*** EXERCISE DATA ***
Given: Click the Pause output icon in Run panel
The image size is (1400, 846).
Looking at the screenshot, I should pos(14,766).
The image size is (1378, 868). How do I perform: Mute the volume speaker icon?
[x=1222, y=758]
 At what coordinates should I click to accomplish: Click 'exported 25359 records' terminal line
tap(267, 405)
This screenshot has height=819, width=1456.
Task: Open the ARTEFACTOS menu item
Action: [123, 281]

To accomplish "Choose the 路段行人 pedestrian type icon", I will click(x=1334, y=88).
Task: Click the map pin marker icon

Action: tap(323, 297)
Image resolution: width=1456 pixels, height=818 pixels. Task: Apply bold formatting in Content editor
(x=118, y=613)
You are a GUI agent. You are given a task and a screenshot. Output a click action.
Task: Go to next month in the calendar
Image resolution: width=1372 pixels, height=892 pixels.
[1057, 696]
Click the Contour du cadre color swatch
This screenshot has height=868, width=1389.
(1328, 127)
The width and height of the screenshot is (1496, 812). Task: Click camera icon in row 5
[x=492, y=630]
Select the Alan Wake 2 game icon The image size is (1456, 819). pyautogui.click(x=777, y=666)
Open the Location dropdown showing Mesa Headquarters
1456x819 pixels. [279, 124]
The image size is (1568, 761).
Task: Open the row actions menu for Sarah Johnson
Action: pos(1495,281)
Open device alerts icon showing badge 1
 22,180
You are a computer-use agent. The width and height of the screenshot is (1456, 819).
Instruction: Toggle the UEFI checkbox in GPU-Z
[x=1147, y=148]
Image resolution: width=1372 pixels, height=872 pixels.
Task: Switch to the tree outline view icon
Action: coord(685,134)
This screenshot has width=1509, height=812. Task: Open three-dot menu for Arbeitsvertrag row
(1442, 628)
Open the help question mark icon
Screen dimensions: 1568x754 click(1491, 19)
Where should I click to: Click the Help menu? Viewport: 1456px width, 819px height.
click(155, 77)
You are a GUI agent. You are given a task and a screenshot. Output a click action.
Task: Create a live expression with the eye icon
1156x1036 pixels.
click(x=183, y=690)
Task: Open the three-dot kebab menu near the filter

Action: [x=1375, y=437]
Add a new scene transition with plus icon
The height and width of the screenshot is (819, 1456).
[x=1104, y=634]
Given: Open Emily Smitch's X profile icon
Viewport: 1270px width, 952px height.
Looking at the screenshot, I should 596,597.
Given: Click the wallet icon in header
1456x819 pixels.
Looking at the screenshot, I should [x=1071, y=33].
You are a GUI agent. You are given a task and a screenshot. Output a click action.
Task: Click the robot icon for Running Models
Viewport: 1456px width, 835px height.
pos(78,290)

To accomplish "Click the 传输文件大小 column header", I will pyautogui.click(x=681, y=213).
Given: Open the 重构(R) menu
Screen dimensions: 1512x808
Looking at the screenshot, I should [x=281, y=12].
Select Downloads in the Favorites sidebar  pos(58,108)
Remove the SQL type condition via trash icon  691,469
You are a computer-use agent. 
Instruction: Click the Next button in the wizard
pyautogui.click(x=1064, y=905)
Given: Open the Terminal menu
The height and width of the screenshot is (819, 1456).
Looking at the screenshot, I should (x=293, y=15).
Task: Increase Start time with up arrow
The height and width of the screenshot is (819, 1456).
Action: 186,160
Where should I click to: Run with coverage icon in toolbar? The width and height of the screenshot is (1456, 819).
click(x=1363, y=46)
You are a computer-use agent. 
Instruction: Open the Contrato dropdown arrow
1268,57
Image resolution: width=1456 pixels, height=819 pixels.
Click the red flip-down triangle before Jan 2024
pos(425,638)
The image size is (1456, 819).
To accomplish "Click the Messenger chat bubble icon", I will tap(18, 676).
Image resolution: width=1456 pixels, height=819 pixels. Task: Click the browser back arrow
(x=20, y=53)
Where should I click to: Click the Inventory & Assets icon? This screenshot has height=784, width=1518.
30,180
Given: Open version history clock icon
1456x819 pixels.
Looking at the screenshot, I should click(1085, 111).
*** End of EXERCISE DATA ***
TASK OBJECTIVE: Print, from the entries above, the line with "1156x1036 pixels.", the line with "Task: Increase Start time with up arrow" and all lines between them, exactly and with nothing else.

ANSWER TO THIS EXERCISE:
1156x1036 pixels.
click(x=183, y=690)
Task: Open the three-dot kebab menu near the filter

Action: [x=1375, y=437]
Add a new scene transition with plus icon
The height and width of the screenshot is (819, 1456).
[x=1104, y=634]
Given: Open Emily Smitch's X profile icon
Viewport: 1270px width, 952px height.
Looking at the screenshot, I should 596,597.
Given: Click the wallet icon in header
1456x819 pixels.
Looking at the screenshot, I should [x=1071, y=33].
You are a GUI agent. You are given a task and a screenshot. Output a click action.
Task: Click the robot icon for Running Models
Viewport: 1456px width, 835px height.
pos(78,290)

To accomplish "Click the 传输文件大小 column header", I will pyautogui.click(x=681, y=213).
Given: Open the 重构(R) menu
Screen dimensions: 1512x808
Looking at the screenshot, I should [x=281, y=12].
Select Downloads in the Favorites sidebar  pos(58,108)
Remove the SQL type condition via trash icon  691,469
You are a computer-use agent. 
Instruction: Click the Next button in the wizard
pyautogui.click(x=1064, y=905)
Given: Open the Terminal menu
The height and width of the screenshot is (819, 1456).
Looking at the screenshot, I should (x=293, y=15).
Task: Increase Start time with up arrow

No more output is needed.